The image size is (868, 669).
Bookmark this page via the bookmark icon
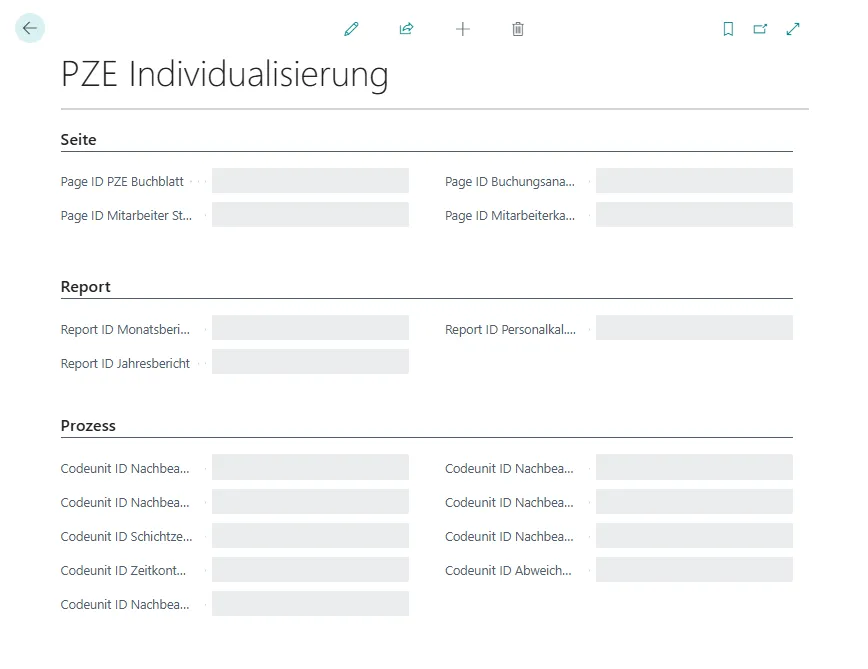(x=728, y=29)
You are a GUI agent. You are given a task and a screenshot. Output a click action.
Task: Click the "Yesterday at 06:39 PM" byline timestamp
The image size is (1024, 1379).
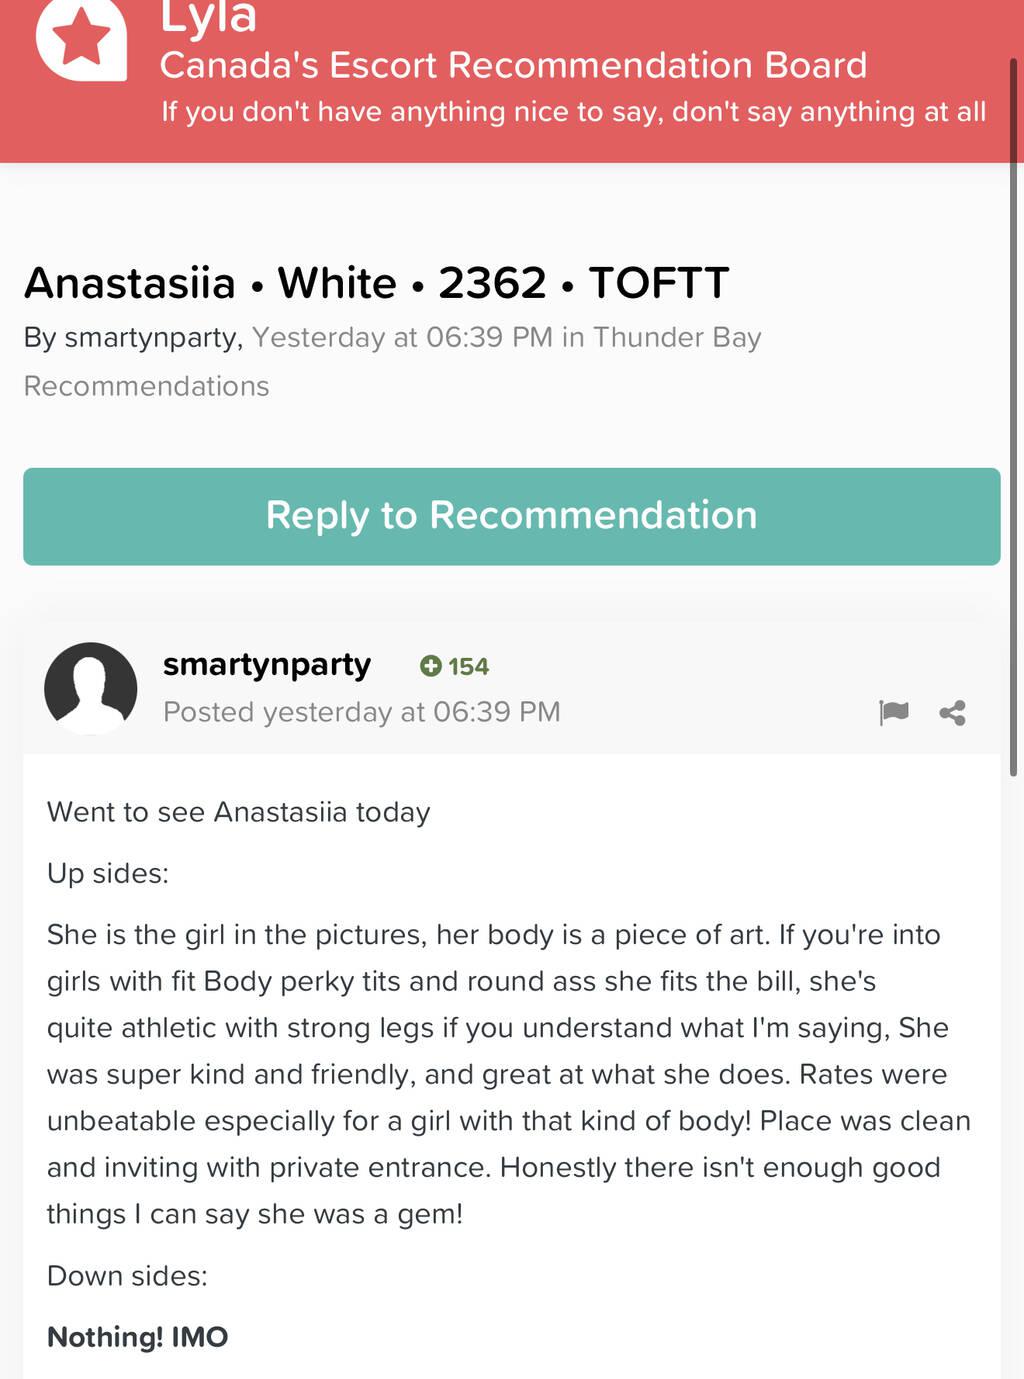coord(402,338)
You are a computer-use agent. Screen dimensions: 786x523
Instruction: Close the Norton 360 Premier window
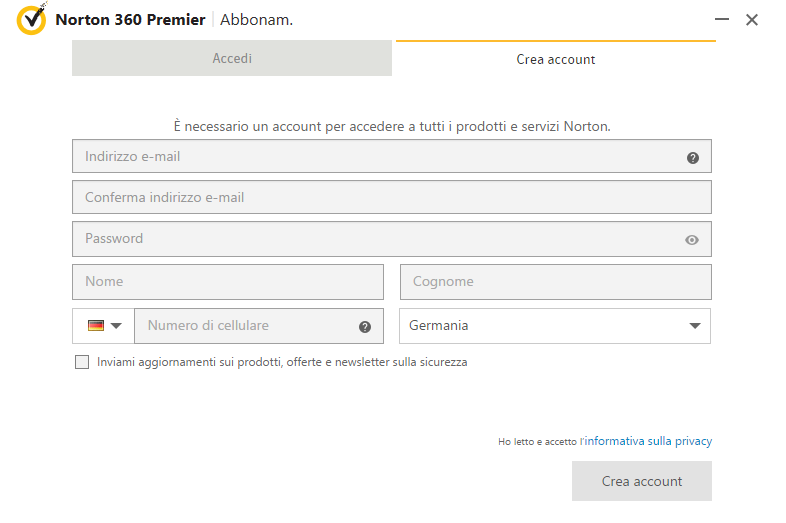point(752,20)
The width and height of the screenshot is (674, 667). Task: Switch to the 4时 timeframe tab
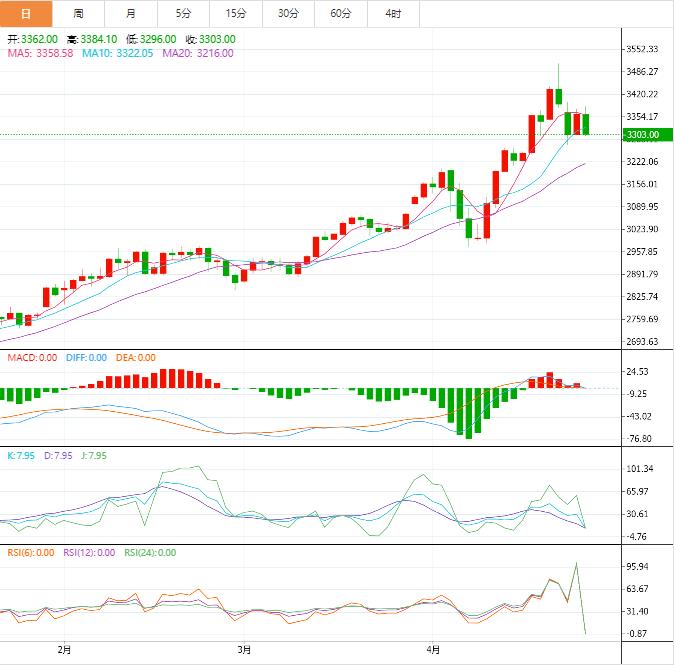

◆ **Exercise prompt**
Using the records above, find and show each line with the string "screenshot".

◆ **Response to this task**
You are a GUI agent. You are given a task and a screenshot. Output a click action.
The width and height of the screenshot is (674, 667). Task: Switch to the 4时 timeframe tab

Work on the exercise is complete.